Forest Service and Baker City officials have talked for many years about the threat wildfire poses to the watershed, most of which is densely forested. The area, on the east slopes of the Elkhorn Mountains west of town, is public property but most of the watershed is closed to the public. The city allows limited access for hunters when the fire danger isn’t extreme, and one open road, leading to Marble Creek Pass, runs through the watershed.
The forests in parts of the watershed are types where wildfires have historically been infrequent, but when they do burn they tend to be severe. Cikanek said there hasn’t been a large fire in the watershed since the 1880s.
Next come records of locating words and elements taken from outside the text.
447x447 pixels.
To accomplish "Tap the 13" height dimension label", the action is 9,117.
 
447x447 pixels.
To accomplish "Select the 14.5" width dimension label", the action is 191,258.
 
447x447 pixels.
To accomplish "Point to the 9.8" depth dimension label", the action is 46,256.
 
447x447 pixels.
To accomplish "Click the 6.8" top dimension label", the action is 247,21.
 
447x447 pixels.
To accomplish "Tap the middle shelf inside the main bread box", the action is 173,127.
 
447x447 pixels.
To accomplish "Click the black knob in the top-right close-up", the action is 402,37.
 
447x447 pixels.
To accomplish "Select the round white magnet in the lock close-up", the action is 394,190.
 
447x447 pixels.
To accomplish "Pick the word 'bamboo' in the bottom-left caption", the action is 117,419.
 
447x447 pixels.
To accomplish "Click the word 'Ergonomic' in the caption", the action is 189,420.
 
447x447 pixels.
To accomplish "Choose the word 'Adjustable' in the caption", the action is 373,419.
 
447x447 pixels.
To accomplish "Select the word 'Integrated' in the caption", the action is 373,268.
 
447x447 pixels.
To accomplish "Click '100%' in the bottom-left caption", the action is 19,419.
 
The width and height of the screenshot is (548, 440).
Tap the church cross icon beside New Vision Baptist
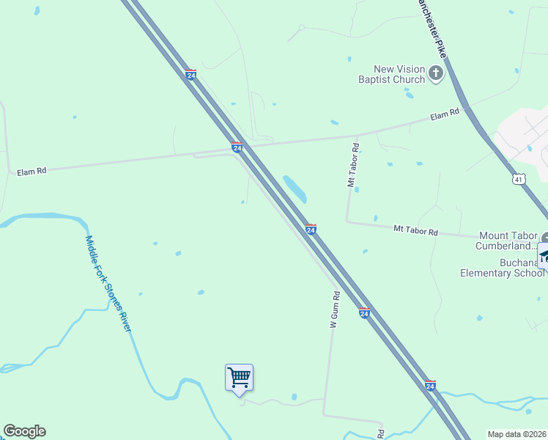436,73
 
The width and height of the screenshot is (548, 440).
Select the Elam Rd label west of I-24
32,171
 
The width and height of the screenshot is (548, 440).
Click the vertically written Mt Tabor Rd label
352,166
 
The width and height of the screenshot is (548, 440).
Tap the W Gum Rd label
335,309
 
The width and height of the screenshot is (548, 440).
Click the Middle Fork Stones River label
107,283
And when researchers studied old fire-scarred trees in the watershed in the mid 1990s, they concluded that such a blaze, based on past intervals, is overdue.
Fortunately the watershed is not only close to Baker City, where the Wallowa-Whitman has firefighters stationed, but it’s visible from most of the valley, so when a fire does start — typically sparked by lightning — the smoke is seen, and reported, quickly. Fire crews have rapidly doused every blaze in the watershed over the past several decades.
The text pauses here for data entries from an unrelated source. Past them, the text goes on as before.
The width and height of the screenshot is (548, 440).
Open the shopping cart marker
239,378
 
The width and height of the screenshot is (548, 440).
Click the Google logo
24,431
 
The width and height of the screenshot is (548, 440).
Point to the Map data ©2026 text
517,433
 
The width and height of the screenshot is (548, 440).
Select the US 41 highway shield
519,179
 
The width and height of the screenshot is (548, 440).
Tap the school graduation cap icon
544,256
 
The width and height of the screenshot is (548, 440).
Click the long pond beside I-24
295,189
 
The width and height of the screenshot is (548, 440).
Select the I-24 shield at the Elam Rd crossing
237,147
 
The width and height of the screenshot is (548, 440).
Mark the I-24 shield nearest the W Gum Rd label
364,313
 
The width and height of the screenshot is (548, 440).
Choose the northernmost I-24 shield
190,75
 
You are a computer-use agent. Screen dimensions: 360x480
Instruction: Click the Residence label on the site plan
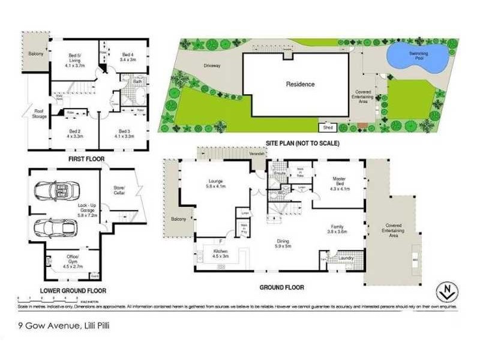click(300, 85)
But the risk remains. And the danger continues to increase as climate change results in longer, more severe fire seasons.
Wallowa-Whitman officials intend to curb that risk through a variety of tactics, with two chief goals. The first is to reduce the chances that a fire will spread into the watershed from outside its boundaries. The second is to give firefighters a better chance to confine a fire inside the watershed to no more than a few drainages. The latter goal is vital because the city diverts water from a dozen streams and springs. The fewer of those sources affected by a fire, the more likely the city could still have a sufficient supply while the burned drainages are healing — particularly with the city’s second backup well coming online later this year.
The Wallowa-Whitman proposes to achieve these goals through a combination of cutting trees — including commercial logging, primarily outside the watershed itself — and prescribed burning to reduce the amount of combustible stuff. A key component of the plan inside the watershed is to create fire breaks — swathes where the number of trees and amount of ground litter are both substantially reduced — along the tops of the ridges that divide major streams such as Elk, Salmon, Marble and Mill creeks. Fire crews could use these fire breaks as anchors, a sort of no man’s land where flames could be stopped.
Like all cities, Baker City needs a reliable water supply. Wildfire is one of the biggest threats to that supply, which makes the Wallowa-Whitman’s watershed project both crucial and most welcome.